» ACTIVITY: Each line below is to be copied exactly; images do not go into the copy.

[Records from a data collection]
=-=-=-=-=
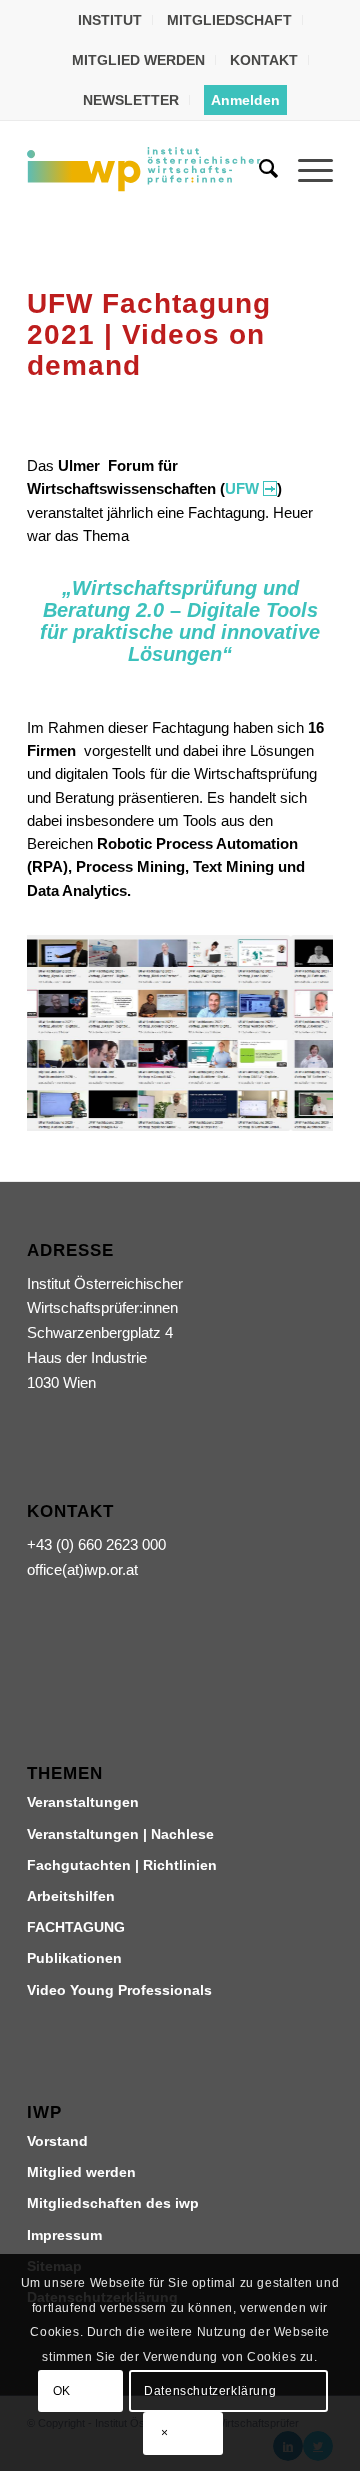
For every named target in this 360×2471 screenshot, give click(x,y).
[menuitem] (110, 20)
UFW (242, 488)
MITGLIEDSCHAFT (229, 20)
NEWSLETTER (131, 100)
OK (62, 2391)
=-=-=-=-=
» WORKED SOLUTION:
For every named target in this 360×2471 screenshot, give click(x,y).
[menuitem] (110, 20)
UFW (242, 488)
MITGLIEDSCHAFT (229, 20)
NEWSLETTER (131, 100)
OK (62, 2391)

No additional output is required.